About this exercise >> Upon reaching the line that contains "Task: Open the Sam Altman display name link" in the records below, begin repeating every line exactly through the last one, skipping pictures.

________________________

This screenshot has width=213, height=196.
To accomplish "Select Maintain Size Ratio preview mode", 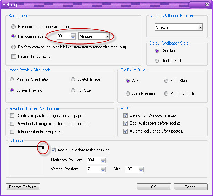I will point(12,79).
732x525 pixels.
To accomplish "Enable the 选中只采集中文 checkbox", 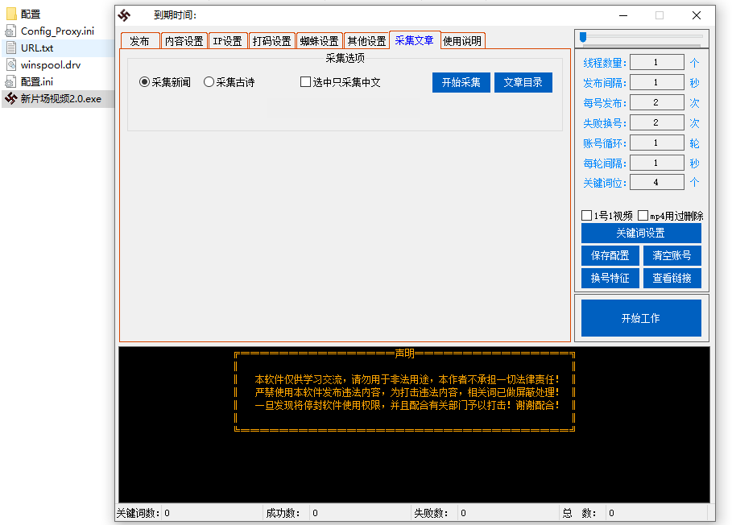I will [x=306, y=81].
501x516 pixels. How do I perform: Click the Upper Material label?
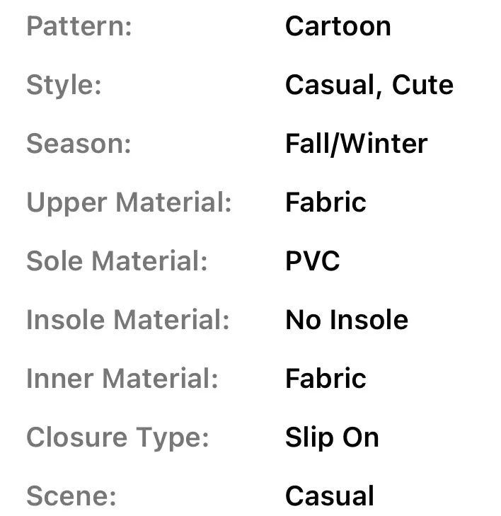(129, 202)
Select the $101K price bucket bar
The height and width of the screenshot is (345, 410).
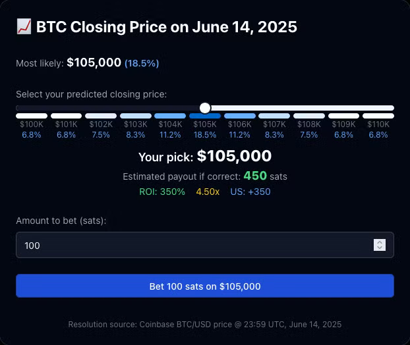[66, 116]
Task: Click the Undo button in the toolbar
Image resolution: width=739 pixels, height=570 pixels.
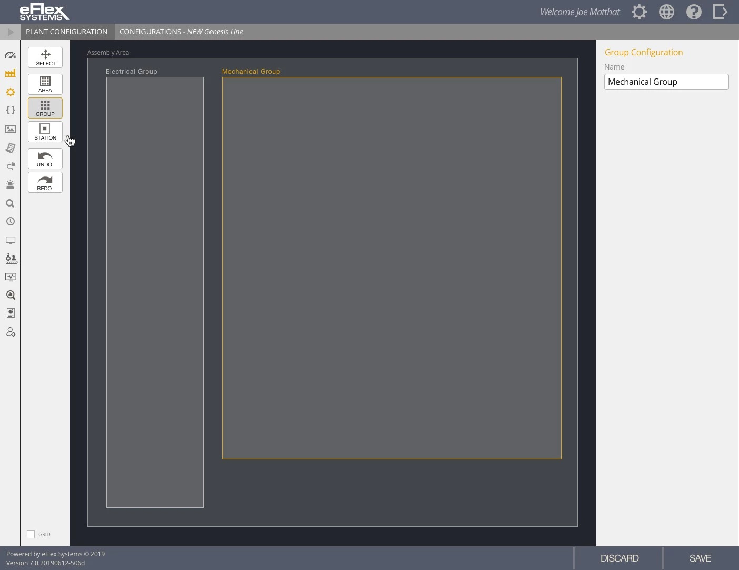Action: coord(45,159)
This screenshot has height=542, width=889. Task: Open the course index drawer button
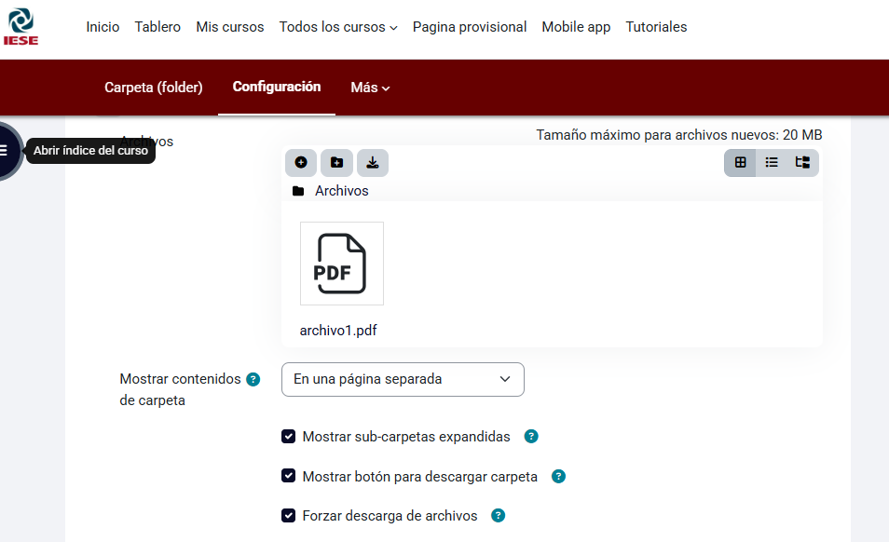pyautogui.click(x=5, y=150)
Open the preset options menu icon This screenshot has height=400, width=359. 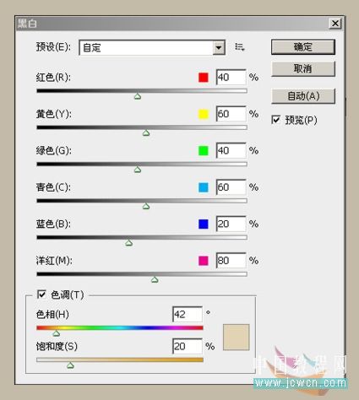point(240,47)
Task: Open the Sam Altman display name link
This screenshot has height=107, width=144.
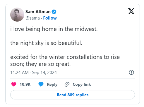Action: (x=38, y=12)
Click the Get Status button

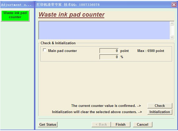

________________________

Solution >>
Task: Open the Sam Altman display name link
This screenshot has height=107, width=144.
Action: (x=38, y=12)
Click the Get Status button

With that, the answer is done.